- Direction
Switch "pleasant" to "lively" and write out the diary extract starting at "to the sewing" and ending at "Abigail Reed’s, though.".

- Page extract

========

June 2, 1852

Thread

1852

Wednesday June 2d  Lazy this day as usual after being

in Boston   Have been with Mrs S Ames

to the sewing circle at Mr Wm Reeds.  Had

a very pleasant time as we always do there

not very many present. Mrs Patterson here

again to day.  yesterday she staid home to

do her washing  She & Jane have done very

little ironing this afternoon

The intense labor of spring cleaning was over, at least for Evelina.  She was “[l]azy this day” after yesterday’s trip into Boston with her sisters-in-law. Shopping wore her out more than washing windows or scrubbing floors, it would seem. She summoned enough energy to attend the Sewing Circle at Abigail Reed’s, though.

Sarah Witherell didn’t attend the Sewing Circle; she probably wasn’t socializing outside the family yet. So Sarah Ames and Evelina went without her and enjoyed themselves “as we always do.” Back at the house, however, Evelina’s servants didn’t attend to the ironing as Evelina had hoped they would. Evelina wasn’t pleased. When she worked, she worked very hard, and expected others to do the same. She felt that Mrs Patterson and Mrs McHanna should have been able to do more in her absence.

In the other part of the house, to which Sarah Witherell had retreated after yesterday’s outing, Old Oliver was watching the weather.  He noted the welcome arrival of “a little rain […] that wett the ground about an inch deep.”*  The spring had been dry.

 

*Oliver Ames, Journal, Stonehill College Archives, Arnold Tofias Collection

 

 

May 31, 1852

Woodhouse

1852

May 31st Monday  Mrs Patterson & Jane have done

the washing and I have been about house

all day  Mr Scott has painted the dining

room over the second time  Jane will

go against the door in spite of all that I

can do  Shall I ever get settled again so that

I can sew some  Have got an Ice closet in the 

wood house

Spring cleaning was almost finished, and Evelina sounded ready to have it be done. Mr Scott had to paint a second coat in the dining room, perhaps because Jane McHanna kept banging the door against the wall. Evelina was irritated with Jane and longed to get back to her sewing.

========

- Supplied information
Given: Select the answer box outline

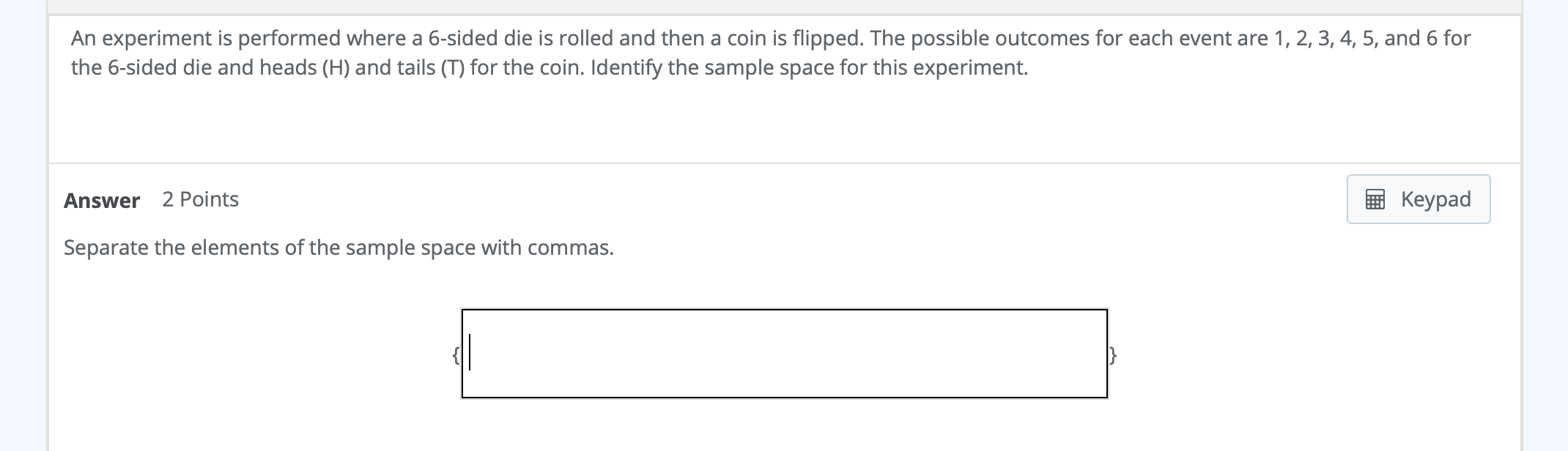Looking at the screenshot, I should tap(784, 310).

========

- Task answer
to the sewing circle at Mr Wm Reeds.  Had

a very lively time as we always do there

not very many present. Mrs Patterson here

again to day.  yesterday she staid home to

do her washing  She & Jane have done very

little ironing this afternoon

The intense labor of spring cleaning was over, at least for Evelina.  She was “[l]azy this day” after yesterday’s trip into Boston with her sisters-in-law. Shopping wore her out more than washing windows or scrubbing floors, it would seem. She summoned enough energy to attend the Sewing Circle at Abigail Reed’s, though.